What the exercise asks:
Set each line of the data down exactly, please.

[Pixel coordinate grounding data]
Start of Block
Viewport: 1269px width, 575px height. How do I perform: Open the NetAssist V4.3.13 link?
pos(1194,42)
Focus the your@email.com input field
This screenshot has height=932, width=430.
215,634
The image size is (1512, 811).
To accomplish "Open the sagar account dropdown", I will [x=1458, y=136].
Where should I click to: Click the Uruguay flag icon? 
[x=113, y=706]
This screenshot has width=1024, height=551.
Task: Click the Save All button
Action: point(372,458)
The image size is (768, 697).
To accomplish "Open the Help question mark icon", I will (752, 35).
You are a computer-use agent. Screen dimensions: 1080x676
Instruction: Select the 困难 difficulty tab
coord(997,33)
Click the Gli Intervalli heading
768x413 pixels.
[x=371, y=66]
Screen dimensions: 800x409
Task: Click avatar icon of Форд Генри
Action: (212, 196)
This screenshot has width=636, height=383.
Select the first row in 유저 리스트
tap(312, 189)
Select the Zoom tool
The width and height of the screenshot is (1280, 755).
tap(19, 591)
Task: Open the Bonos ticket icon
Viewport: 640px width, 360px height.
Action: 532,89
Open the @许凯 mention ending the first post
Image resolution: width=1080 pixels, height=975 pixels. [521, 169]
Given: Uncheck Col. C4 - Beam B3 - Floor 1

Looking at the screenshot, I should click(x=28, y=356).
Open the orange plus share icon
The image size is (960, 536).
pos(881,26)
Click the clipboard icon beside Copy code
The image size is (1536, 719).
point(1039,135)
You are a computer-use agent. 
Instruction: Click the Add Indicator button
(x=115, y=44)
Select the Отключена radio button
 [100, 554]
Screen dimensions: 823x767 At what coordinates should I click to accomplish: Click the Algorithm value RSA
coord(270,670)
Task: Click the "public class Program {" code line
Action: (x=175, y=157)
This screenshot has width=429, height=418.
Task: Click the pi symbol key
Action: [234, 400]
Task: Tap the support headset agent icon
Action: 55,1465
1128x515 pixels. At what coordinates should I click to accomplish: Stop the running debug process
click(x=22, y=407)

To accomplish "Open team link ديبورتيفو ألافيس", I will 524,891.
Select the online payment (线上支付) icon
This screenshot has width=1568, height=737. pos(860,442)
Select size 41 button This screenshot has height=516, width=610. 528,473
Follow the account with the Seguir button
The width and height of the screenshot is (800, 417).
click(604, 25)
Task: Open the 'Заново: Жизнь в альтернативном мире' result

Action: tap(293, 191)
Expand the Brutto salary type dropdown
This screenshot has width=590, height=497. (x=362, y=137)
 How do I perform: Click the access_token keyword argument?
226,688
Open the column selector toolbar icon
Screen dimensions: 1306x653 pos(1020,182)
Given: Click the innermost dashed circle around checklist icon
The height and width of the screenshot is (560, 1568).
End of Block
Answer section:
Viewport: 1269px width, 575px height. How do I perform: Open the NetAssist V4.3.13 link?
pos(1194,42)
Focus the your@email.com input field
This screenshot has height=932, width=430.
215,634
The image size is (1512, 811).
To accomplish "Open the sagar account dropdown", I will [x=1458, y=136].
Where should I click to: Click the Uruguay flag icon? 
[x=113, y=706]
This screenshot has width=1024, height=551.
Task: Click the Save All button
Action: point(372,458)
The image size is (768, 697).
To accomplish "Open the Help question mark icon", I will (752, 35).
You are a computer-use agent. Screen dimensions: 1080x676
Instruction: Select the 困难 difficulty tab
coord(997,33)
Click the Gli Intervalli heading
768x413 pixels.
[x=371, y=66]
Screen dimensions: 800x409
Task: Click avatar icon of Форд Генри
Action: (212, 196)
This screenshot has width=636, height=383.
Select the first row in 유저 리스트
tap(312, 189)
Select the Zoom tool
The width and height of the screenshot is (1280, 755).
tap(19, 591)
Task: Open the Bonos ticket icon
Viewport: 640px width, 360px height.
Action: 532,89
Open the @许凯 mention ending the first post
Image resolution: width=1080 pixels, height=975 pixels. [521, 169]
Given: Uncheck Col. C4 - Beam B3 - Floor 1

Looking at the screenshot, I should click(x=28, y=356).
Open the orange plus share icon
The image size is (960, 536).
pos(881,26)
Click the clipboard icon beside Copy code
The image size is (1536, 719).
point(1039,135)
You are a computer-use agent. 
Instruction: Click the Add Indicator button
(x=115, y=44)
Select the Отключена radio button
 [100, 554]
Screen dimensions: 823x767 At what coordinates should I click to accomplish: Click the Algorithm value RSA
coord(270,670)
Task: Click the "public class Program {" code line
Action: (x=175, y=157)
This screenshot has width=429, height=418.
Task: Click the pi symbol key
Action: [234, 400]
Task: Tap the support headset agent icon
Action: 55,1465
1128x515 pixels. At what coordinates should I click to accomplish: Stop the running debug process
click(x=22, y=407)

To accomplish "Open team link ديبورتيفو ألافيس", I will 524,891.
Select the online payment (线上支付) icon
This screenshot has width=1568, height=737. pos(860,442)
Select size 41 button This screenshot has height=516, width=610. 528,473
Follow the account with the Seguir button
The width and height of the screenshot is (800, 417).
click(604, 25)
Task: Open the 'Заново: Жизнь в альтернативном мире' result

Action: tap(293, 191)
Expand the Brutto salary type dropdown
This screenshot has width=590, height=497. (x=362, y=137)
 How do I perform: Click the access_token keyword argument?
226,688
Open the column selector toolbar icon
Screen dimensions: 1306x653 pos(1020,182)
Given: Click the innermost dashed circle around checklist icon
The height and width of the screenshot is (560, 1568).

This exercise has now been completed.